Let’s assume we have 2 different observers. Observer 1 sits in space and observer 2 sits in a space lab which is in a free fall state toward the Earth. We further assume that observer 2 in the space lab does not have any information regarding its surrounding. (e.g Space lab has no windows and observer 2 does not know that there is planet around him which causes any gravitational force).
- Is there anyway that observer 2 can figure out whether any frame attached to the space lab can be regarded as an inertial or non-inertial frame? (According to the equivalence principle this should not be possible. Is this true?)
- Lets assume there is a 1kg ball inside the space lab which is also free falling together with the space lab? Observer 1 (with its true inertial frame) can measure the acceleration of the ball and deduce that 9.8Newton force is acting on the ball. On the other hand, observer 2 measures the acceleration of the ball as 0, and hence, deduces that the net force acting on the ball is 0. As the observer 2 has no way of knowing that space lab is not an inertial frame, he will not have any doubt about his force measurement.
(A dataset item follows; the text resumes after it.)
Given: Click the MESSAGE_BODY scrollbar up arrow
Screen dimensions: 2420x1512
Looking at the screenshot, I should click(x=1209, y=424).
Does this mean that definition of force is dependent on the frame of reference?
Update after lesnik's answer:
- Is it possible to define an experiment inside the space lab which proves the observer 2 that he is in fact accelerating? From my understanding, as long as it is assumed that gravity field is uniform, all 3 laws of Newton hold in this free falling space lab without requiring any fictitious force definition. In this case, why cannot we clasify this free falling body as an inertial frame of reference in Newtonian Context?